A Thanksgiving First

November 27, 2012 § 3 Comments

Trying to explain our first Thanksgiving without Dad is pretty much indescribable. So, I think I’d rather not even try. I’ll just say that we managed to make it through. All in all, it was as good a day as could be. But honestly, I’ll be happy next year when I’ve got my baby girl with me. It will surely give us all a reason to smile.

Now onto the food. I got away with having a fully vegan Thanksgiving! I was hosting – a first for us. My mom had planned to bring a turkey. I was literally sick all week just thinking about. I just didn’t want that turkey in my house. Well, luckily for me (and the turkey) she wasn’t able to bring it. So, score! We had a fully vegan Thanksgiving!

I had really hoped my family would ooh and ahh over the food and say they didn’t even miss the bird. But reality is, that did not happen. Everything I made was a new recipe and we had about a 50% success rate. It wasn’t that some of them were bad, they just weren’t all great. So lesson learned, next year I’ll try and test recipes prior to the day of – or let’s be real, with a new baby I’ll probably barely be making it through my first Thanksgiving as a parent!

Here’s a full run-down of what I served for a vegan Thanksgiving. It is a long list, I know. My hope is this feedback will help you plan for Christmas and future holidays to come. I spend a lot of time researching vegan holiday recipes and know how hard it is to find them so hopefully this helps a few of you. For more ideas, visit my vegan holiday pinterest board.

Lunch

“Pigs” in a blanket

I nearly squealed with delight when I realized crescent rolls were vegan. My mom makes pigs in a blanket all the time at the holidays for us to snack on while she cooks dinner. I tried Lightlife’s smart dogs and was pleasantly surprised at my first bite. It tasted just like I remember pigs in a blanket tasting. Definitely worth a try. Just cut crescent roll dough into strips and wrap around the smart dogs. Cook according to crescent roll package instructions.
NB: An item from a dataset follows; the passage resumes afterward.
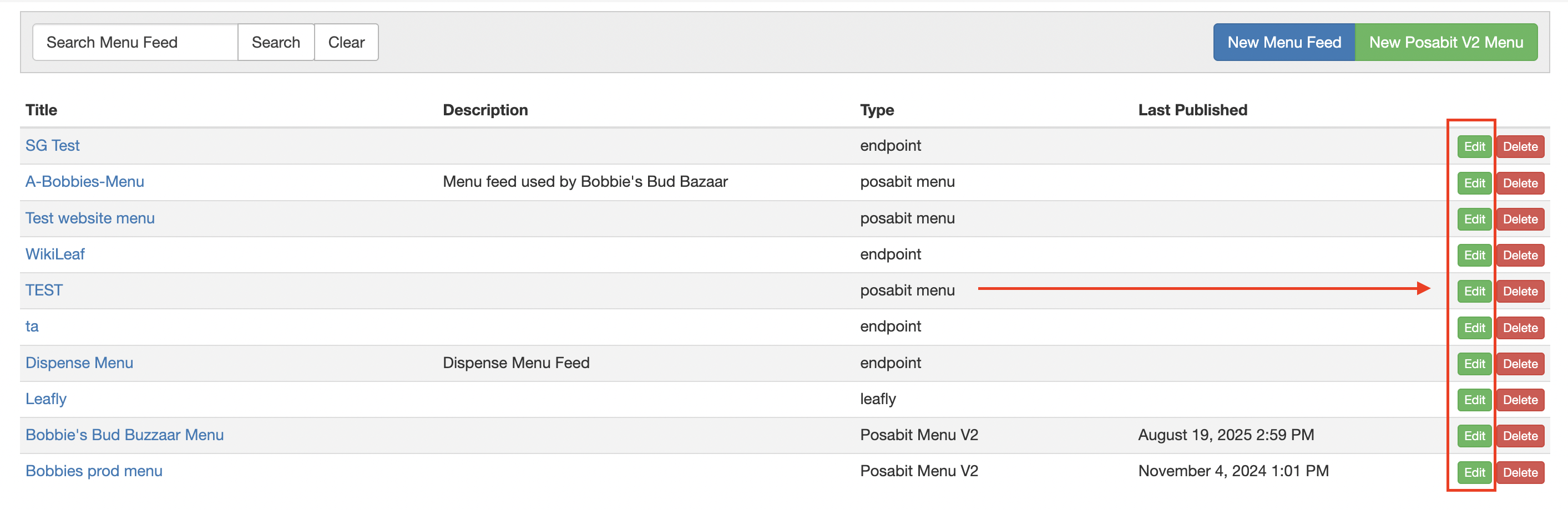This screenshot has width=1568, height=510.
Task: Open the Bobbie's Bud Buzzaar Menu link
Action: point(124,435)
Pumpkin Poppers with Pumpkin Butter 

These may have been the best things I made all day – I really wish the picture did them justice. I didn’t have a mini muffin tin so my poppers turned out to be more like muffins. But trust me, no one complained! These are so good on their own and even better with the pumpkin butter – btw, I made this “butter” the night before and it seriously took everything within me to not finish the whole bowl. It was that good! (Note: for the poppers, I added 1/2 tsp baking soda as some of the comments said to do and substituted EnerG for the egg and Earth Balance for the butter to make them vegan)

vegan pumpkin muffins, donuts

Fried Ravioli 

Pre-vegan, I absolutely adored Giada’s fried ravioli recipe. It was a hit and my family would always ask for it. I wanted to see if it was possible to recreate as a vegan option. I found this recipe which worked great. I wish I kept the name of the brand of ravioli I used but I didn’t. They were from Whole Foods, vegan, and in the freezer section. I just sat them out about an hour before I needed them and then followed this recipe’s instructions. Now, they weren’t ooey gooey like Giada’s – but for a vegan option, they fit the bill! And as a bonus, something about them was even easier to fry than the non-vegan version.

Marinated Vegetable Salad

Sadly, I can’t share this recipe as it’s a friend’s treasured family recipe but I just wanted to prove that we had something decent to eat and not just a carb overload!

Dinner

Vegan Brie en Croute 

OK, I’ve learned my lesson. I hate nutritional yeast. Sad as many vegans claim this to be one of their favs and it is used to make vegan cheese. But it is just not for me. With this vegan brie, all I could taste was the nutritional yeast so I didn’t like it. My sister and grandmother on the other hand enjoyed it – and neither of them are vegan. Go figure. If you like nutritional yeast this may be for you. If you’re like me, stay clear. 😦

Fig & Olive Tapenade

This recipe was from a Thanksgiving cookbook and I really liked the sweet/salty combo.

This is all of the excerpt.